Asia's naphtha crack slipped to $96.85 a tonne on Friday in reflection of possible ample supplies in first-half June as western barrels were still being fixed for Asia arrival. Traders' keen focus on supplies from the West including Europe and the Mediterranean has overshadowed the stream of steady demand and high cracker run rates in Asia driven by strong petrochemical margins.
Japan's Maruzen for instance was running its 525,000 tonnes per year cracker, which uses naphtha as feedstock to produce petrochemicals, at full capacity. A senior official of Maruzen said cracker maintenance (which leads to tighter petrochemical supplies) in South Korea has boosted petrochemical margins.
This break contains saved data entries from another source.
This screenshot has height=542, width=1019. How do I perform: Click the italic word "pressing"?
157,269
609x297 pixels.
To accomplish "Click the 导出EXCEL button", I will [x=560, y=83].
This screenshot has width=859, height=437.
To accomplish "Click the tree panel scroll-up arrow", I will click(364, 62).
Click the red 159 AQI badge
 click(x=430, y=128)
But he cautioned that once the maintenance season is over, petrochemical margins could ease as ethylene supplies would be restored. In Taiwan, CPC Corp was seeking full-range and heavy naphtha for June 1-20 delivery to Kaohsiung in a tender which closes o April 27, with offers to stay valid until April 28. This came shortly after Formosa Petrochemical was out to buy heavy naphtha. But results of the tender were not known.
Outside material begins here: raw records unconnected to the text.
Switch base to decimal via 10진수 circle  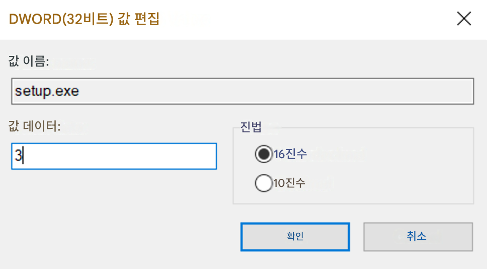[264, 183]
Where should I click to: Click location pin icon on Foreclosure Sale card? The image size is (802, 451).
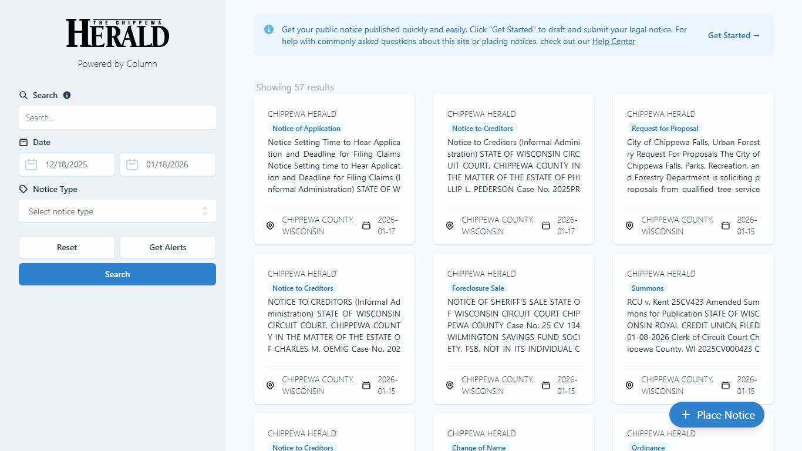pyautogui.click(x=450, y=385)
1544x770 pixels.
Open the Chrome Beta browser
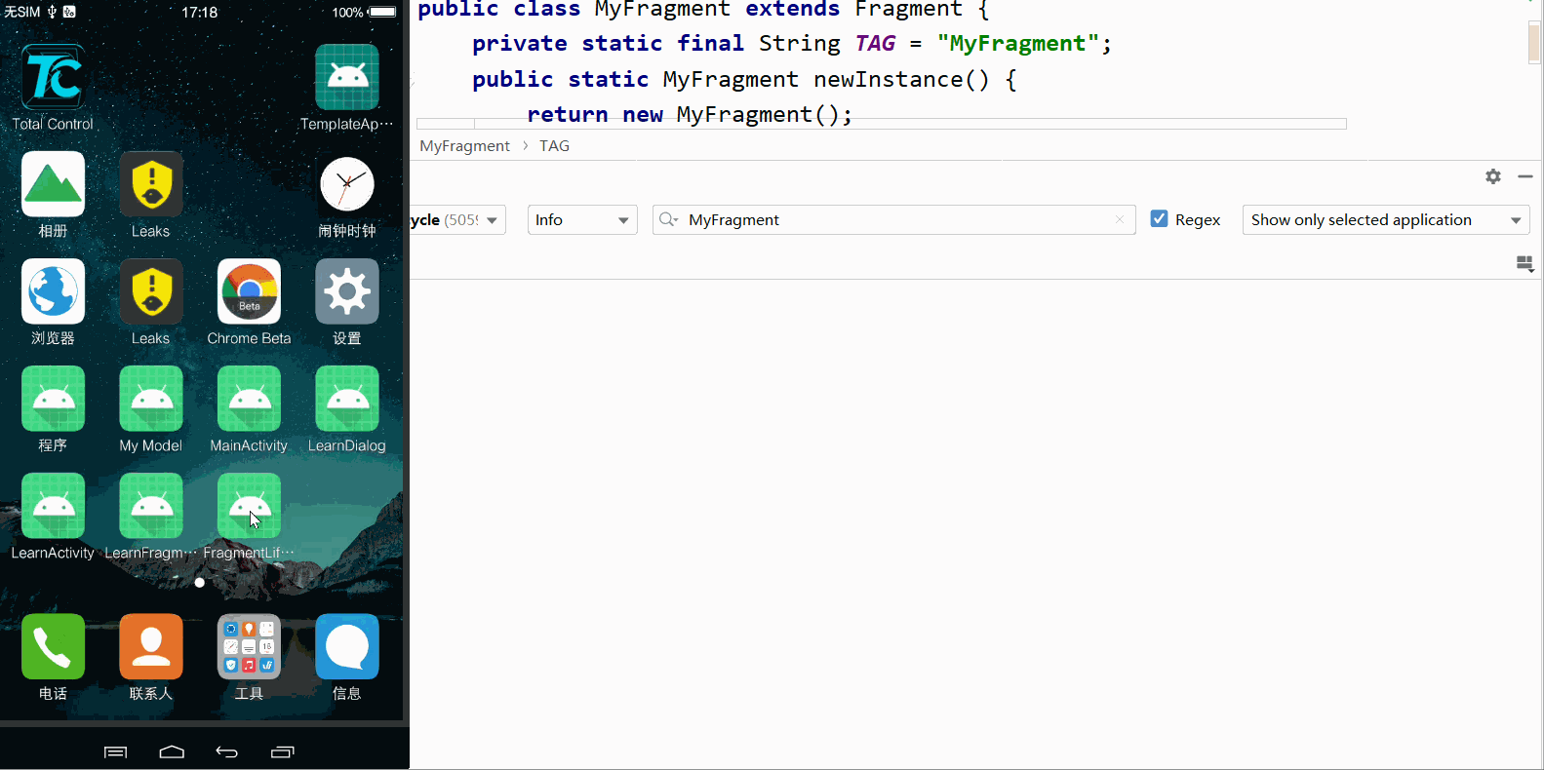coord(249,291)
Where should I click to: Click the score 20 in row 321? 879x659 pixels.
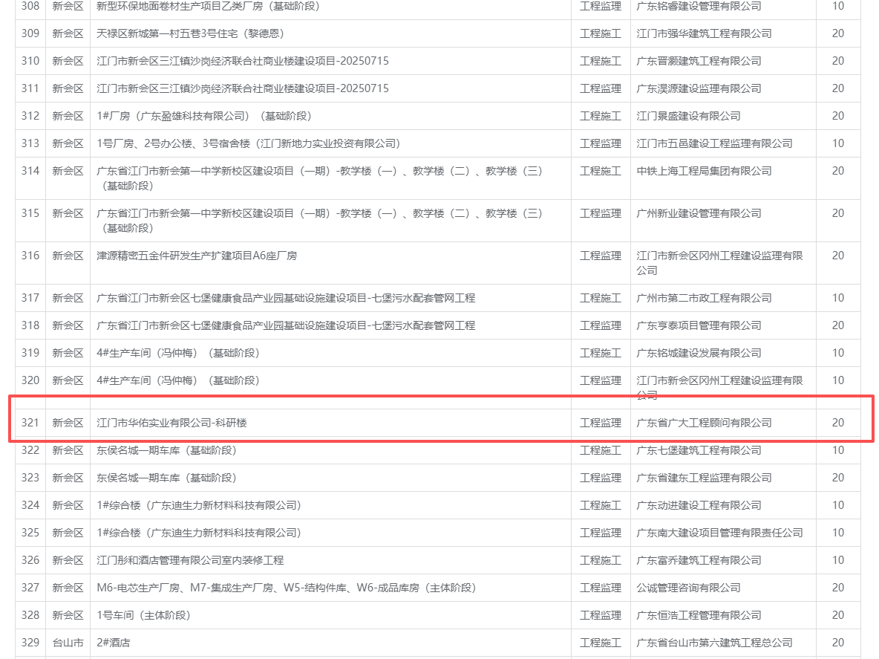coord(837,423)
"Up until last week, the naphtha market was still holding up. But premiums started to take a hit this week," said a North Asian trader in reference to spot deals done on a cost-and-freight basis on April 23. Itochu could have paid Mangalore Refinery and Petrochemicals Ltd (MRPL) about $32 to $33 a tonne premium to Middle East quotes on a free-on-board (FOB) basis for 55,000 tonnes of naphtha for mid-May loading from New Mangalore, traders said.
This however could not be directly confirmed as sellers and buyers do not usually comment on their deals. "Itochu could be short covering and needed the cargo," said a trader, adding that the price was above market expectations of a maximum of $30 a tonne. MRPL had previously sold two April cargoes at premiums of $33.70 and $28.50 a tonne to Middle East quotes on a FOB basis respectively.